PARIMO, theopini.id – Dinas Pendidikan dan Kebudayaan (Disdikbud) Parigi Moutong (Parimo), Sulawesi Tengah mengimbau satuan pendidikan jenjang TK hingga SMP, untuk menerima anak penyandang disabilitas saat pendaftaraan penimaan murid baru.
“Untuk tahun ajaran 2025-2026, setiap sekolah akan lebih ditekankan pada beberapa unsur, salah satunya memberikan perlakuan khusus bagi murid penyandang disabilitas. Jadi tidak boleh ada sekolah yang menolak jika siswa tersebut mendaftar,” tegas Kepala Bidang Manajemen Sekolah Dasar (SD) pada Disdikbud Parimo, Ibrahim di Parigi, Jum’at, 23 Mei 2025.
Baca Juga: Remaja Penyandang Disabilitas Tewas Terbakar di SLB Luwuk Banggai
Keputusan tersebut, menurutnya, sesuai dengan Peraturan Menteri Pendidikan Dasar dan Menengah (Permendikdasmen) Nomor 03 Tahun 2025 tentang Sistem Penerimaan Murid Baru (SPMB).
Di mana, setiap anak berhak memperoleh layanan proses penerimaan peserta didik baru yang non-diskriminatif, objektif, dan akuntabel.
Ketentuan ini, kata dia, juga menjadi pedoman bagi jenjang pendidikan dari TK hingga SMP dalam melaksanakan penerimaan murid baru.
“Dengan (aturan) ini sangat jelas, melarang keras sekolah untuk menolak. Apalagi sampai mengarahkan ke sekolah khusus,” katanya.
Meskipun akan mendapatkan perlakuan khusus, lanjut Ibrahim, murid baru penyandang disabilitas akan tetap mengikuti aturuan penerimaan, baik sistem zonasi, domisili dan sebagainya.
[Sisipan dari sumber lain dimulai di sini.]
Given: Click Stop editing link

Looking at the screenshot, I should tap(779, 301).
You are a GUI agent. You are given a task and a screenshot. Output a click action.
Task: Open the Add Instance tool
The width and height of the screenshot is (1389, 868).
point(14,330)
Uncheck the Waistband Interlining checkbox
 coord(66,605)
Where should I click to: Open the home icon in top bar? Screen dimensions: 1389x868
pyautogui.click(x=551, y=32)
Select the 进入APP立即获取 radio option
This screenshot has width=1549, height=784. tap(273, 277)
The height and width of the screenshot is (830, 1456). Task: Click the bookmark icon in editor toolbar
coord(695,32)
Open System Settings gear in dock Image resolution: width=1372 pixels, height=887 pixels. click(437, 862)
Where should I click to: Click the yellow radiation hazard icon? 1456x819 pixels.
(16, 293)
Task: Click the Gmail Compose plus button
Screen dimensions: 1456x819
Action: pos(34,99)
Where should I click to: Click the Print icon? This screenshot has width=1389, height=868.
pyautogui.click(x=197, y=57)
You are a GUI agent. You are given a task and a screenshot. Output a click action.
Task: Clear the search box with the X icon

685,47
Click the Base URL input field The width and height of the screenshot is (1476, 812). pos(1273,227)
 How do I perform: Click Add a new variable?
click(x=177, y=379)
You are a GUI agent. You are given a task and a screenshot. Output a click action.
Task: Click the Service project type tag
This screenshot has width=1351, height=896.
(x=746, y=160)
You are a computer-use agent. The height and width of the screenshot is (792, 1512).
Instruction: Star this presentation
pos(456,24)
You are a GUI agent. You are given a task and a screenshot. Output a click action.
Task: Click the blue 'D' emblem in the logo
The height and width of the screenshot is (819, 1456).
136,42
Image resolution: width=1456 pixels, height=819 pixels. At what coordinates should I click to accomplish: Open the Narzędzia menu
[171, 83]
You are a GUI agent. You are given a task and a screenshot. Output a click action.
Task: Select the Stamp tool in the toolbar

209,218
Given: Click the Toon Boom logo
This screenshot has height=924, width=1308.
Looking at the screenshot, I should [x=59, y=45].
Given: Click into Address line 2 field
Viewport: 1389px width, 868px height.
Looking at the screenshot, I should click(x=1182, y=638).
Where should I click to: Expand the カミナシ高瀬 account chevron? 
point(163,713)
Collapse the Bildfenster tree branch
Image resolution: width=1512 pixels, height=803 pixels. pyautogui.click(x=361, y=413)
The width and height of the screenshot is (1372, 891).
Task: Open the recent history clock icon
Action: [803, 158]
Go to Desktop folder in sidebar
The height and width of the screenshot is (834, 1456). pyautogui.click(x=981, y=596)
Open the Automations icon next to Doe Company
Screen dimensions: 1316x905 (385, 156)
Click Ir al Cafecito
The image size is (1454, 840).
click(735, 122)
Selain itu, dalam SPMB juga ditekankan agar satuan pendidikan semua jenjang memerhatikam umur anak sebagai calon murid baru.
Baca Juga: 10 Penyandang Disabilitas di Parimo Akan Dapat Bantuan Kursi Roda
Untuk jenjang SD, harus tujuh tahun. Apabila di bawah usia tersebut, melampirkan surat keterangan dari dokter Psikolog, yang menyatakan kemampuan berpikir anak minimal lima tahun enam bulan.
“Untuk jenjang SMP sendiri, wajib tujuh belas tahun yang disertai dengan ijazah dari satuan pendidikan sebelumnya,” pungkasnya.